Witch-Women With Powerful Spit
The idea of the "wise woman" — the elderly, often solitary woman who possessed folk medical knowledge (particularly about women's bodies) — has been around for a very long time; the ancient Greeks mention them, and they were vulnerable to persecution during medieval witch-hunts. In many societies, they were powerful outsiders: women who lay outside the conventional medical paths, whose knowledge was secret or threatening and who could be called on when other methods failed.
If you wanted to be a wise woman, most of them operated with apprentices: medieval records show that a lot of their information was hand-me-down, and Theocritus, in ancient Greece, notes that one wise woman advertised herself as able to teach young willing women how to protect people from the evil eye by spitting on them. That's a talent.
This is one of the professions that has by and large died out (if you'll excuse the pun), but still shows up every so often in very traditional societies — or on Craigslist, where every occupation ever invented shows up at least once. Across several ancient societies, women were hired to do professional mourning: for prominent figures, or those whose social standing wasn't major enough to have legitimate hordes of miserable attendees at funerals, professional mourners would turn up, tear their hair, cover themselves in dirt, and generally act as if the passing of the person in question was the worst thing in history.

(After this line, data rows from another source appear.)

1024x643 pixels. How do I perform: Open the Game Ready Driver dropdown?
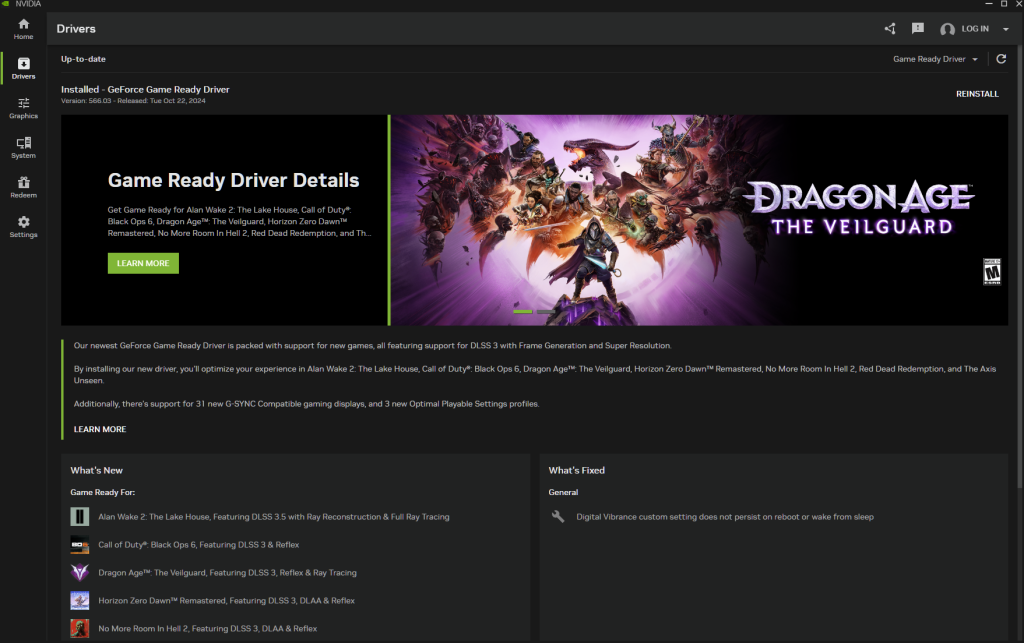point(934,58)
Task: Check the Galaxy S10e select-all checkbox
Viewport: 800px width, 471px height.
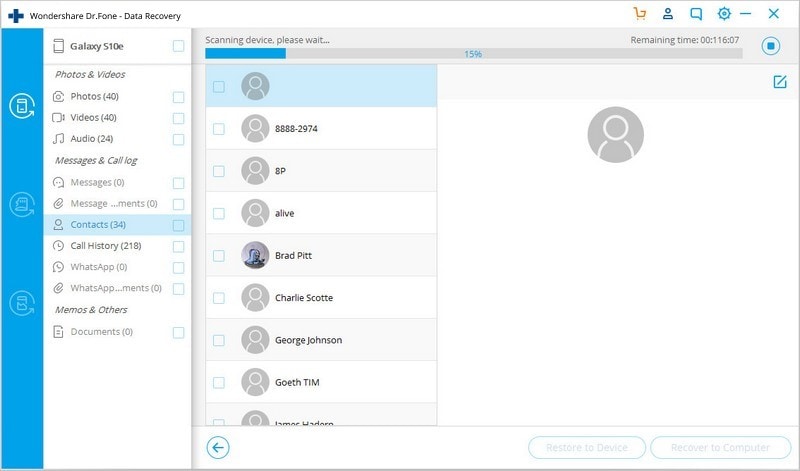Action: tap(178, 46)
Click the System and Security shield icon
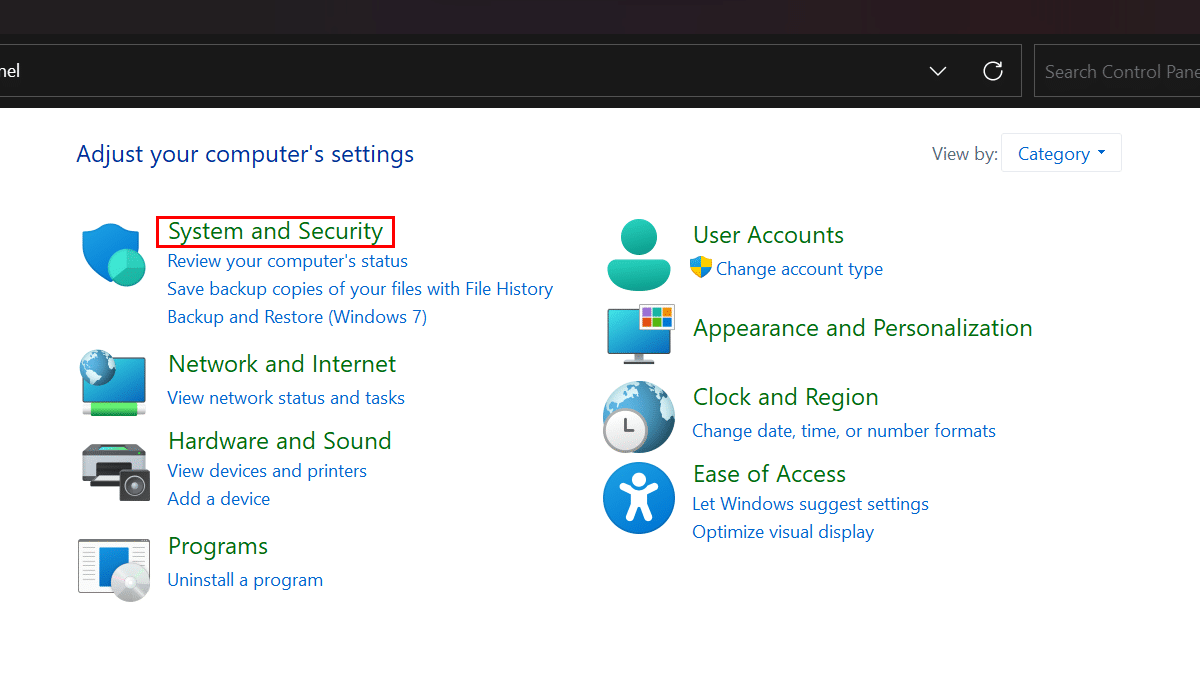 tap(113, 255)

Women were often seen as arbiters of the dead, and their cries of anguish were believed to help souls reach peace in the underworld, though beliefs differed between societies. It continues as a tradition in places like modern Sardinia, but sadly, nobody can really earn a quick buck on a Saturday by turning up with their mates at a funeral and howling.

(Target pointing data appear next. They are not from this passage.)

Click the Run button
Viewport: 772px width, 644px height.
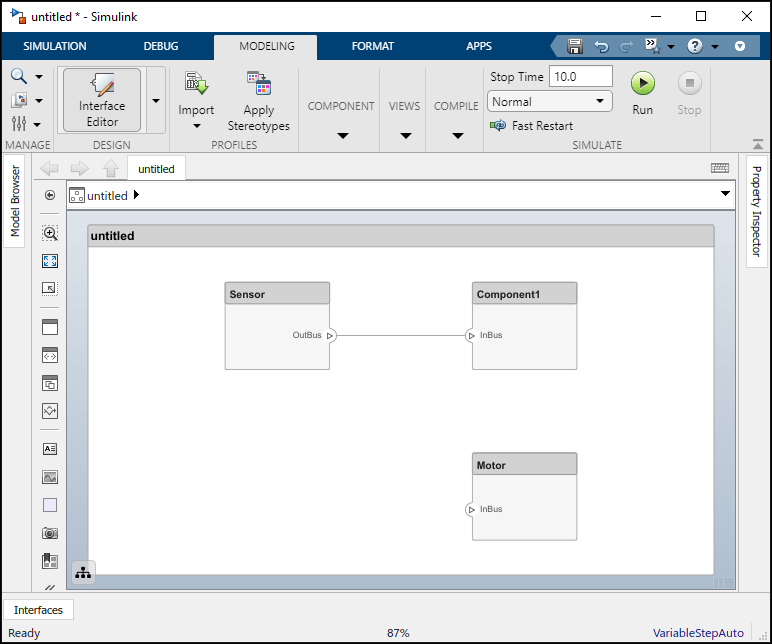(x=643, y=94)
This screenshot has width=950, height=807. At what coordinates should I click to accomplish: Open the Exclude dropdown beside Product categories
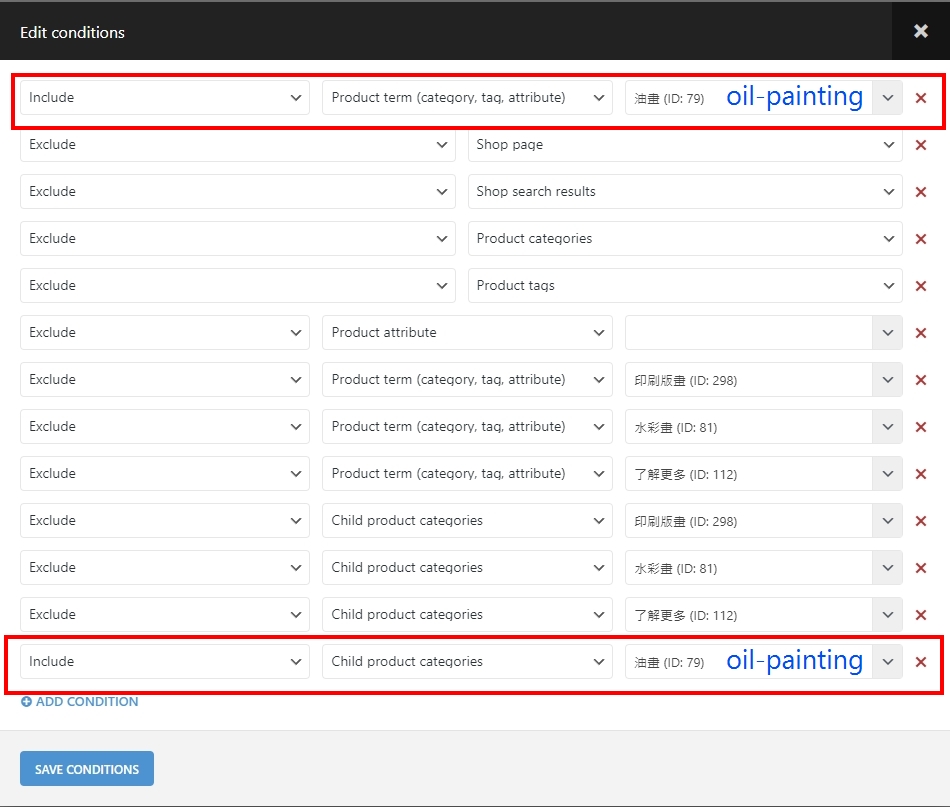[238, 239]
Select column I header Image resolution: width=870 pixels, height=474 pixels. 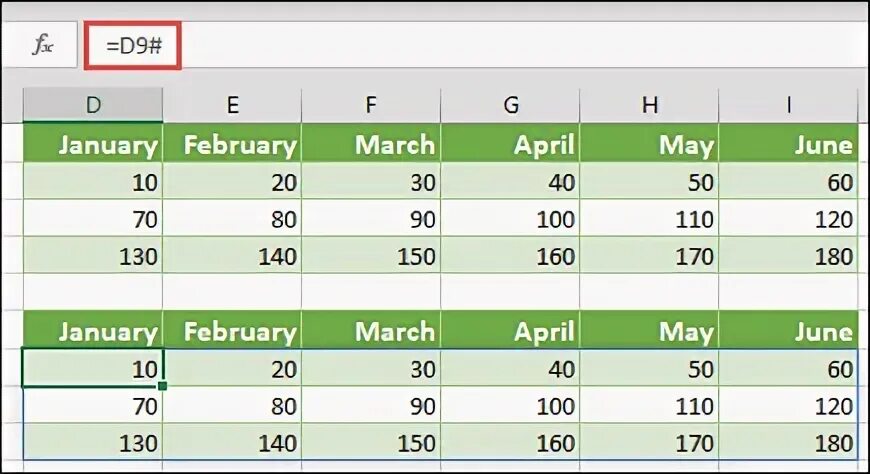(x=788, y=105)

If you were a woman in want of work in Stockholm from the early 1400s through the early 20th century, you had an option that was unique to the city: "rower woman," or taxiing courier of people and goods across the city's main river. They worked with distinctive hoods to keep themselves protected from the weather, and formed a guild in the 1600s to fight for their rights. Historians believe that they were a prominent part of the traffic on the Stockholm river up until about 1875, though they probably operated in reduced numbers beyond that point; women could inherit the trade (and the distinctive boat, which was long and thin) from their mothers.
It may well have been lucrative work, and many visitors to the city remarked on the spectacle — though a lot of them talked about the exceptionally foul language used by the women themselves, despite laws specifically designed to keep them polite. When the Venezuelan revolutionary Francisco de Miranda visited the city in 1787, he described themas "good women rowing like hell." Now, if that's not cover letter inspiration, what is?